**Requirements:**
1) Answer these questions about the forum thread on importing goods into Cyprus:
(a) In which area, according to Veronica, are there quite a few shops that import directly from the UK?
(b) How long does the quoted post in BabsM's reply say M&S has been there?
(c) Which business does BabsM name as an example of something beyond food that could be imported and sold?
2) Extend the forum thread on importing goods into Cyprus by writing the post that follows its last line.

**Text section:**
"""
Cypriots seem more than happy to pay way over the odds for stuff! I think importing is a great idea and have concidered it myself on a small scale.. however research the tax/duty stuff as thismay be the reason why not many people do it.


----------



## Veronica (Apr 5, 2008)

zeebo said:


> Cypriots seem more than happy to pay way over the odds for stuff! I think importing is a great idea and have concidered it myself on a small scale.. however research the tax/duty stuff as thismay be the reason why not many people do it.


There are quite a few shops in the Paphos area which import stuff direct from the UK and they do seem to do be doing quite well. The Cypriots are also discovering them and using them as much as the brits. As long as they don't get too successful and don't try to grow too big they will probably be ok, but if the big shops think they are a threat they will get closed down via some underhand methods. It won't be the f irst time it has happened.
The trick is to stay small, keep your head down and don't appear to be a threat to the big boys.


----------



## BabsM (May 24, 2008)

theresoon said:


> M&S has been here for over 30 years. I think his point is that if companies that have done their research and decided to open here there must be buying power and room for others. And to this I agree. The retail industry here is in its infancy with M&S the only department store and another operation a department store wannabe. If you want to bring a retail operation and know what you are doing and have a good plan I think it could be very successful.


Oh I understood his point but a small import/retail business would not have the same issues as someone the size of M&S, Debenhams or IKEA and just because it is working for them does not mean it will work for him. Its a question of scale. Besides, as Veronica highlighted, it will be more difficult to get established if the local 'big boys' think the new business would be a threat. 

Businesses like Discount 10 seem to be popular in the Larnaca area. More and more people are using them as a result of word of mouth. It shows it can be done and the owner would be an excellent contact for Dusty. 

But food is not the only thing that could be imported/retailed..... how about a business like Screwfix? electrical components and central heating stuff cost a fortune here compared to the UK.:eyebrows:


----------



## kimonas (Jul 19, 2008)
"""
Word and element location data:
"""
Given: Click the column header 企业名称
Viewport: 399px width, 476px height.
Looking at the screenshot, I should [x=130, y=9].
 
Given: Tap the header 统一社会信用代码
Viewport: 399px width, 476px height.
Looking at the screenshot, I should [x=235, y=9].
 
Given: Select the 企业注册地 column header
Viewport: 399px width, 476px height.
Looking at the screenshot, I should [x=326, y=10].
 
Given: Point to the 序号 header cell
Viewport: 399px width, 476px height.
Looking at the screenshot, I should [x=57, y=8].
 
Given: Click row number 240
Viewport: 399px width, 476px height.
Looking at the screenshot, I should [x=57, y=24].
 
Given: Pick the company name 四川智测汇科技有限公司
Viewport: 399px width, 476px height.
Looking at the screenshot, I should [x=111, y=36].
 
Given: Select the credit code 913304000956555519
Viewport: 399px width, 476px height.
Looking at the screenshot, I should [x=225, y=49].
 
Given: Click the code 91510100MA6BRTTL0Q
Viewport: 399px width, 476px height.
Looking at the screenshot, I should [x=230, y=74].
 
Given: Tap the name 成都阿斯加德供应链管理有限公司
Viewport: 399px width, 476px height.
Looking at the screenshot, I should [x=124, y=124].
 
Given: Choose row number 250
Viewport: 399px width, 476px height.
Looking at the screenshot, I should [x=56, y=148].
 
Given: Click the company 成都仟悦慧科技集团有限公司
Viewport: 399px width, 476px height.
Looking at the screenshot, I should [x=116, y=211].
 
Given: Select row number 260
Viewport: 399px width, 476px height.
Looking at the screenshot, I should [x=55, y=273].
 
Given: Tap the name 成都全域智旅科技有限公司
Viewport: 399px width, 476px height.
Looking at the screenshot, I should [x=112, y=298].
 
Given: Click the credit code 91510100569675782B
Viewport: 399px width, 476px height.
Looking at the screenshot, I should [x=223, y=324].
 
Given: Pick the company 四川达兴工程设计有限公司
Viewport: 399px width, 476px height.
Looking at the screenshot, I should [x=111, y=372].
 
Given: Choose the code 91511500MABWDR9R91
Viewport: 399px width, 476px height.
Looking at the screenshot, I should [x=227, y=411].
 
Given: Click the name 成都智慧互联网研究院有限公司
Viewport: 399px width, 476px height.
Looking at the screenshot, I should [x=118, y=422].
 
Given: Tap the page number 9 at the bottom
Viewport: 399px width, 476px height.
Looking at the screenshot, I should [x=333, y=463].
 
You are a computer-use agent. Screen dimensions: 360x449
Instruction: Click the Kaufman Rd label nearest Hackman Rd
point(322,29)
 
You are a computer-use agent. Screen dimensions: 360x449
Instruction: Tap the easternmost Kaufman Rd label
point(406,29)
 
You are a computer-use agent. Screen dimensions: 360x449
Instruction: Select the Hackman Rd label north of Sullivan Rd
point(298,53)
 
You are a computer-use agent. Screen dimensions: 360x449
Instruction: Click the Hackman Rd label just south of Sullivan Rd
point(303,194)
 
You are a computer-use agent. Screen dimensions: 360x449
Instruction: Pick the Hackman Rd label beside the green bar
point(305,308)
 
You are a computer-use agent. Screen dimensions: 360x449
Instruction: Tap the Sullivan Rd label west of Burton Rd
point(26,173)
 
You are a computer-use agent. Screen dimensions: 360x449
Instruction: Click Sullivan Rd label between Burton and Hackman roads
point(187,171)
"""
"""
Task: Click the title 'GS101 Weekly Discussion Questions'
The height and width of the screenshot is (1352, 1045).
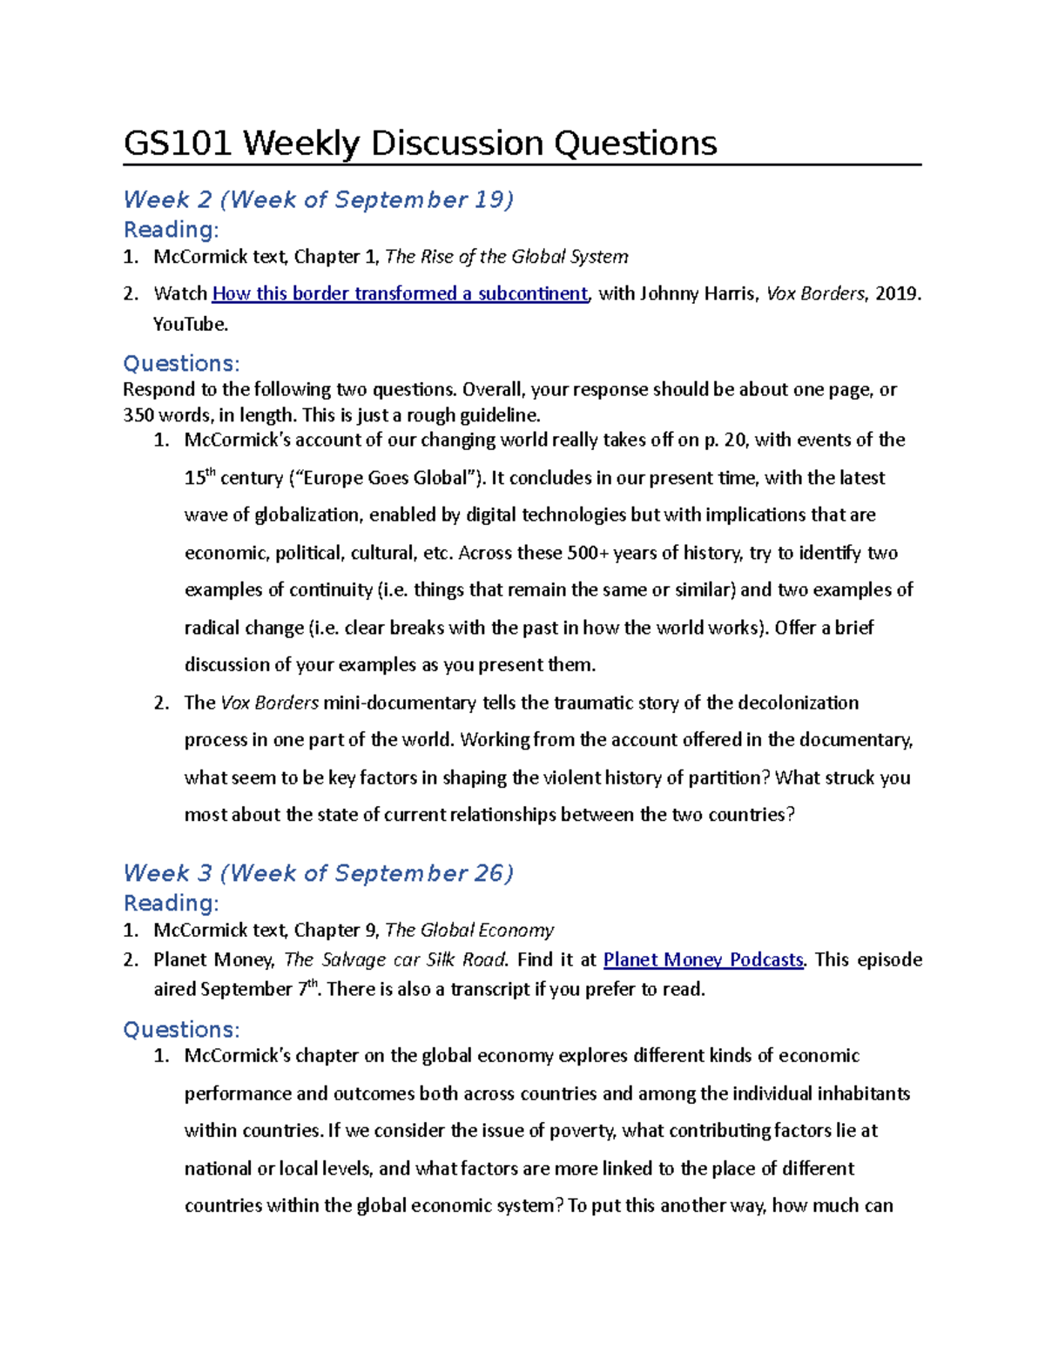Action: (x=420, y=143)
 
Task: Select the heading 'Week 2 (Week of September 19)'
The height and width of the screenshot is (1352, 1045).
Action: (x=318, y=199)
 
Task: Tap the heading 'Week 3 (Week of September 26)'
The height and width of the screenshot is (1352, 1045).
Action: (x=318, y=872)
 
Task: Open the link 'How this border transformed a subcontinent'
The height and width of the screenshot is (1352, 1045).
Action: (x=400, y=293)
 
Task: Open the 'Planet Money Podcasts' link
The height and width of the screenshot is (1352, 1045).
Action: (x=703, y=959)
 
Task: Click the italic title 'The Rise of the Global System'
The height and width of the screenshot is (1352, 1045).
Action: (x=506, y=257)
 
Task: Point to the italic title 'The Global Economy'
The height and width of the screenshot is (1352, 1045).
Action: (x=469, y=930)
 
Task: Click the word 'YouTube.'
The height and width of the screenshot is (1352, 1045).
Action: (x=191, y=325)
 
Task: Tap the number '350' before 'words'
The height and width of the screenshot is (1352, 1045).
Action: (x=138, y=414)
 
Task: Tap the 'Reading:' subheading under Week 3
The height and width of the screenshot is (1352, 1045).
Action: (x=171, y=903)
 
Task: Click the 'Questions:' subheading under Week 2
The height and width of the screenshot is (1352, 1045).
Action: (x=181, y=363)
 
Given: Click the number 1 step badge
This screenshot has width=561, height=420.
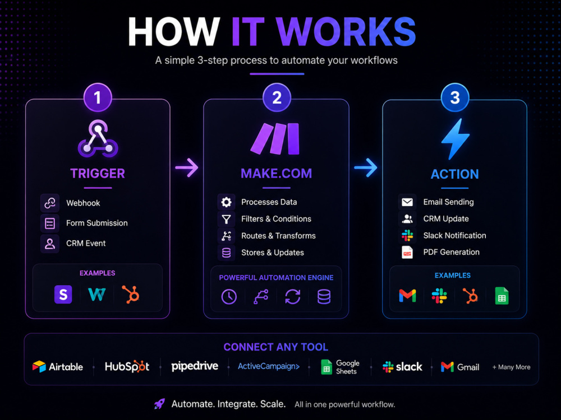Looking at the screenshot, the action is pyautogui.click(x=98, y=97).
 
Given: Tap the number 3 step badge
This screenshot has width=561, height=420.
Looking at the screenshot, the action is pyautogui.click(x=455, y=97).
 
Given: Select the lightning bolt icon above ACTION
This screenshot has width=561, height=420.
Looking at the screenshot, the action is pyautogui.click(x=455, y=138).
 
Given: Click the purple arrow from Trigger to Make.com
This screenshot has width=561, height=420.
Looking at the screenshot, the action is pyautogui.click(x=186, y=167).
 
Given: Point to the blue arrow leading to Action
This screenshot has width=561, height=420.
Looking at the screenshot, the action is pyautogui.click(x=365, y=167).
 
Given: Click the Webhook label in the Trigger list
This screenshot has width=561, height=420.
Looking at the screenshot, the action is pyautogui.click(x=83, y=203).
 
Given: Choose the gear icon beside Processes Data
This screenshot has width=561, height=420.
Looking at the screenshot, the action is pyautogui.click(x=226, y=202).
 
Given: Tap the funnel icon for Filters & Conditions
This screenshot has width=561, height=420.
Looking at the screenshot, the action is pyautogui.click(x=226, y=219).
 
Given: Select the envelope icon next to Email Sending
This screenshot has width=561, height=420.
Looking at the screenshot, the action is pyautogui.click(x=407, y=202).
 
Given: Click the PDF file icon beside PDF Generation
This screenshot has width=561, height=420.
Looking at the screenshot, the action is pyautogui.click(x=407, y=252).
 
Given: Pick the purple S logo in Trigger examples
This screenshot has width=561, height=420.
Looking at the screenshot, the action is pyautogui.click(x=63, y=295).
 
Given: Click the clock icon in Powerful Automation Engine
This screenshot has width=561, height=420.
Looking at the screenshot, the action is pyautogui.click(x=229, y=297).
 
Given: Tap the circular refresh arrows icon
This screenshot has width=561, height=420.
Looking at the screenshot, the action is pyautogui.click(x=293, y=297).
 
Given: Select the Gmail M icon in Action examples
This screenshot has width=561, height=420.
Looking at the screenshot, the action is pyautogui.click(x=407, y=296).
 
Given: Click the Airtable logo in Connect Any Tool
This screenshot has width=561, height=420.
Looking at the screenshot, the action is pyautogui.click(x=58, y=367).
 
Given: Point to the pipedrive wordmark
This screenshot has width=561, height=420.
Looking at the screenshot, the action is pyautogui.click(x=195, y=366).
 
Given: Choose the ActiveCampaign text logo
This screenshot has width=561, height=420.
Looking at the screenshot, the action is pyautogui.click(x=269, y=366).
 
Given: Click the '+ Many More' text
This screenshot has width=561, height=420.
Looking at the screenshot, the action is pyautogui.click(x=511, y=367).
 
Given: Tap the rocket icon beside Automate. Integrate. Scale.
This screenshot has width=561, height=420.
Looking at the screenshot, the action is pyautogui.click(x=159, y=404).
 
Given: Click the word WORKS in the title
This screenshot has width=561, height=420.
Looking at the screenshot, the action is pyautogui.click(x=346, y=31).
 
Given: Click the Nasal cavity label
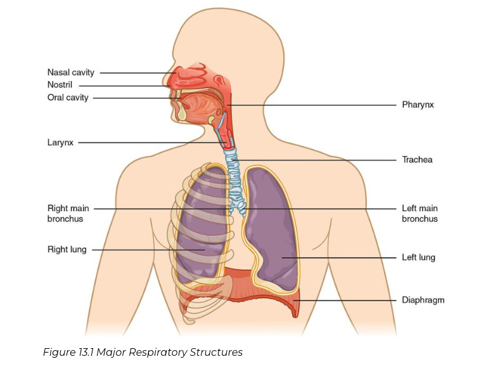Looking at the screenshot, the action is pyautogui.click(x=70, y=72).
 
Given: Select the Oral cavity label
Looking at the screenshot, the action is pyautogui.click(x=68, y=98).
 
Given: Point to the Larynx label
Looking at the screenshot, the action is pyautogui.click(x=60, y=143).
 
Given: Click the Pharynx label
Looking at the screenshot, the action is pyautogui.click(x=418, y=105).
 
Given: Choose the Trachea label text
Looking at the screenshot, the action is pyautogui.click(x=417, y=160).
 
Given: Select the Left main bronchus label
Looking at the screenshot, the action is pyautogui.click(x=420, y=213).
"""
**Results by task:**
1)
(a) The Paphos area.
(b) Over 30 years.
(c) Screwfix.

2)
dusty321 said:


> Hi All
> 
> I've been reading posts on here for a year or so now as we are getting closer to taking the plunge. It seems that it is all doom and gloom when someone mentions bringing children over. I just wondered if anyone has actually done this and remained happy! I have three children age 2, 5, and 12. I am currently running my own business in the import/wholesale and retail industry which would something I would like get into in Cyprus. It would be good to hear from anyone in this industry also. I know the average wage is low, but I couldnt live on the average in the UK either. I have never worked for anyone else, I have always earned my own living. Any advice and happy ending stories would be very much appreciated.
> 
> ...


Hello Justin

I think I'm probably responsible for a fair amount of the doom and gloom you mentioned! For that I'm sorry, but I'm just speaking from experience. I work within the Education sector in Cyprus and see the difficulties young families have from the sharp end. I do know of many happy families, but also many who have given up on their Cyprus dream because of a variety of reasons - not all of them financial (although that is a big part of the equation). I won't repeat all the points I've already mentioned in other threads about the pros and cons of public versus private sector schooling, or long term prospects for children educated in either system, but will say something that I don't think I have said before. Often a major reason why many familes end up unhappy and resentful of making the move, is based on a mismatch of adult dreams and children's expectations. Adults dream of more family time, decent food, a more relaxed lifestyle, decent weather for the kids to play in - they then up sticks and move over without consulting their kids overly much about what *they* want out of life. For kids of a certain age (12 and up) their apsirations are to 'stay with their m8s' in the UK and conquer the lively teen culture there. They are dragged over kicking and screaming and are placed either in a public school where they often face bullying as the new (and to boot alien) kids on the block, and are forced to learn a new language and culture - or in a private school where they form their own counter culture which centres on how insensitive their parents are in dislocating their teen egos, and they moan constantly about how boring/unbearably hot/and teenager unfriendly Cyprus is.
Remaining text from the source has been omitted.